Когда Марина пыталась объяснить это Марку, тот легко и радостно соглашался.

– Так и должно быть в любви, – говорил он. – Понимаешь, весь мир полон знаков. Беда человечества, что оно не умеет их заметить. А кто может прочесть – тому всё ложится под ноги. Тот – поистине князь этого мира.

Месяца через три Марк завязал знакомства и наладил контакты. Память к нему, по всей видимости, полностью возвратилась – или не думала никуда исчезать. Марина не думала спрашивать: нечто говорило со всей определенностью, что ей не лгут. Тем более что к обустройству он подходил как истинный хозяин: денег на продукты давал, правда, немного, зато отремонтировал и накрепко узаконил дом, привёз кое-какую мебель, старомодную, но даже на взгляд Марины, стильную, и полностью реконструировал кормящий компьютер. Ему, по его словам, дали выгодный приработок: оцифровывать программы освоения океанов.

– Вполне логично, что таким заинтересовались вплотную, – философствовал он вечером за чашкой травяного чая. – Земля – планета водных просторов и глубин, миллионы морских и океанских видов против тысяч сухопутных. Один из самых перспективных видов – крошечная медуза Turritopsis Nutricula. Она, оказывается, бессмертна. Достигнув зрелости и спаривания, превращается в ювенильную, то есть молодую особь: клетки изменяют свой тип. И так до бесконечности, как на качелях: пока эту крошку не убьют. Вот.

– Я слышала. Очередной учёный бум. Но вроде как надувательство. Положим, зачем умирать после родов – человек ведь живёт. Только как они всю воду не забьют собой, эти твои бессмертники.

– Они умирают. Это Океан вечен и дарит изменения. А человечество выкарабкалось из него на сушу и сидит на кочке, как зайцы этого…Дед-Мазая. И гадит ещё кругом себя. Портит, не умея толком воспользоваться никаким богатством.
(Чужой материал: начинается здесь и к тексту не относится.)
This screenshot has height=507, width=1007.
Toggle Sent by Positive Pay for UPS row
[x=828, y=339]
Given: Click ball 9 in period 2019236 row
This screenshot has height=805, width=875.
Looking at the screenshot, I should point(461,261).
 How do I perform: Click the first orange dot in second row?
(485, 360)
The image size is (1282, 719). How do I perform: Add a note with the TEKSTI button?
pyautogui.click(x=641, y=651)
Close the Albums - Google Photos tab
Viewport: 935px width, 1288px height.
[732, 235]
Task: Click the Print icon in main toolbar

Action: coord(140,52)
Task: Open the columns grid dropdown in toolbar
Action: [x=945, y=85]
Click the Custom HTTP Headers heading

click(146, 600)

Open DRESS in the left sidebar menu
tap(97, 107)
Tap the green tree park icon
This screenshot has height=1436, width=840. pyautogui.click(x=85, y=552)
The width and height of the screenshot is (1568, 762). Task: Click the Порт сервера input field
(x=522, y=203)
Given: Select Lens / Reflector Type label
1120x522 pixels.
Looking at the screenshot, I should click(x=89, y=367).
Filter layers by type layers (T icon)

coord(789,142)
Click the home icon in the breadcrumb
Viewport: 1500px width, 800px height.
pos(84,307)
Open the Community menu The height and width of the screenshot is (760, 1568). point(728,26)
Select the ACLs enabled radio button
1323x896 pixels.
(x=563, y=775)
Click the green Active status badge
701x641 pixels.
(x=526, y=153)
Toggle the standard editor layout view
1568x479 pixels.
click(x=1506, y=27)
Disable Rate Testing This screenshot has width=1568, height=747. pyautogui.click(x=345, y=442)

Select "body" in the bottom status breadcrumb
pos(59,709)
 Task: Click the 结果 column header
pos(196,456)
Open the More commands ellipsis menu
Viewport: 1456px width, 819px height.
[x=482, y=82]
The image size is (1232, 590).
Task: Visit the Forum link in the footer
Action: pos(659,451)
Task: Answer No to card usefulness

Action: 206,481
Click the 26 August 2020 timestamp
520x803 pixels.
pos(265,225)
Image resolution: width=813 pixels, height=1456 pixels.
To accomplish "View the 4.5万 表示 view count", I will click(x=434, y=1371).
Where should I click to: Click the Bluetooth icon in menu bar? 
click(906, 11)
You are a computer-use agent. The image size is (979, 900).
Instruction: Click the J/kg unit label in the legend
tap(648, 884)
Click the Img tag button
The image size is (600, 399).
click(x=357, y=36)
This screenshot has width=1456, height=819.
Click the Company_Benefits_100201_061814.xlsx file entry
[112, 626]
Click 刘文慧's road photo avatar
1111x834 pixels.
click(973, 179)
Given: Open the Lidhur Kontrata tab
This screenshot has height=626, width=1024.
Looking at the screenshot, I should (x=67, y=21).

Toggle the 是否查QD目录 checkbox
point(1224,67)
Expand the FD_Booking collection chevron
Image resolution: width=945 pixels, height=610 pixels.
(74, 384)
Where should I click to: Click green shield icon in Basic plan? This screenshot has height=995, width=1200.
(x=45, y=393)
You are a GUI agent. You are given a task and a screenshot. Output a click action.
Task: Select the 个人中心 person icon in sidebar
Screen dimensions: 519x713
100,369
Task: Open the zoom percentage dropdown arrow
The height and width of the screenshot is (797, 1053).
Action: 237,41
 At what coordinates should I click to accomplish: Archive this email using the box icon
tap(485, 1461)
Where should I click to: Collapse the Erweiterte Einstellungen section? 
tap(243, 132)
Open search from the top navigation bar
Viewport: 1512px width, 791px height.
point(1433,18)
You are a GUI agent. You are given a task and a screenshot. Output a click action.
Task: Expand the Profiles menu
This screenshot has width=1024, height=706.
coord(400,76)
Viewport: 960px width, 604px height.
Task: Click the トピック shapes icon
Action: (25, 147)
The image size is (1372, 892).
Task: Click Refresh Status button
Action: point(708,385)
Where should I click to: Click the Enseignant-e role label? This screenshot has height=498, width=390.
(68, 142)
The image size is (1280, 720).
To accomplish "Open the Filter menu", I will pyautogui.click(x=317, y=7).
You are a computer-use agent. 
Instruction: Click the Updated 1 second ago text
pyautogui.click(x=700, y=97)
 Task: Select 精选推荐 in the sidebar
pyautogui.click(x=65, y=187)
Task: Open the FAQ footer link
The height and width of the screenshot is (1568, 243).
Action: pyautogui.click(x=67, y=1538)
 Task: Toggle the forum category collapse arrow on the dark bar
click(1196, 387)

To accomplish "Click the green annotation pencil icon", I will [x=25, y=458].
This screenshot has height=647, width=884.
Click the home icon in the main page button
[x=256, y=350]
– Так в глубинах всё спрессовано, – возражала Марина. – Сверхдавления, всякое такое… Человеку не вынести, а тамошних жутких обитателей на клочки разорвёт, если подтащить ближе к берегу.

– Предельная глубина океана – одиннадцать километров, а кашалот ныряет за добычей на три, – возражал он. – Без титановой скорлупы современных батискафов и подлодок. Это физика, а вот тебе биохимия. Вода – всемогущий растворитель, она уже миллиарды лет копила в себе знание, вбирала в себя животворные элементы – фосфор, азот, углерод, кальций… Именно сверхдавления с помощью той же воды разбивали её молекулы, а затем пряли из них полимерные нити, ткали материал для простейших аминокислот. Вы, чудаки, только и додумались опреснять животворящую кровь мира. И вливать в неё свою грязь. А это колыбель. Суша – детская комната для испорченных мальчишек и девчонок с космическими замашками. Лучше бы Антарктиду освободили от ледяной корки – хотя к тому как раз идёт.

– Ты так говоришь, будто другой, чем все.

Марк усмехнулся и ничего не сказал.

Зато ей самой снилось нечто удивительное – будто передались от любовника его сумрачные видения, которыми он ей отвечал на немые вопросы. В них была ледяная бездна, которую разжижали крошечные звёзды и скопления огоньков, тяжесть, плотная, как любовные объятия, застывшие серебряные и струи, будто слепленные из пены, причудливые гребни арок над колоннами, покрытые глубокой резьбой стены – и мысль о цвете, которая фантастическим образом превращалась в сам цвет и свет. Ибо, как говорили ей дружественные голоса и учили, идеальный свет неуязвим и неистребим, а цвет, как и звук, – лишь особенность восприятия. В этот миг, когда она уже углублялась в дебри покинутого города, вступал прекрасный, мощный хор голосов, и Марине становилось ясно, что слышит она это восхваление вовсе не ушами, но душой и телом – и что оно влечёт её к вершинам…

И просыпалась, чтобы снова провалиться в глубь морскую.

На следующий день её друг слегка подровнял волосы и перекрасился в эффектного блондина, высветлил кожу и навёл брови. Типичный культурный европеец.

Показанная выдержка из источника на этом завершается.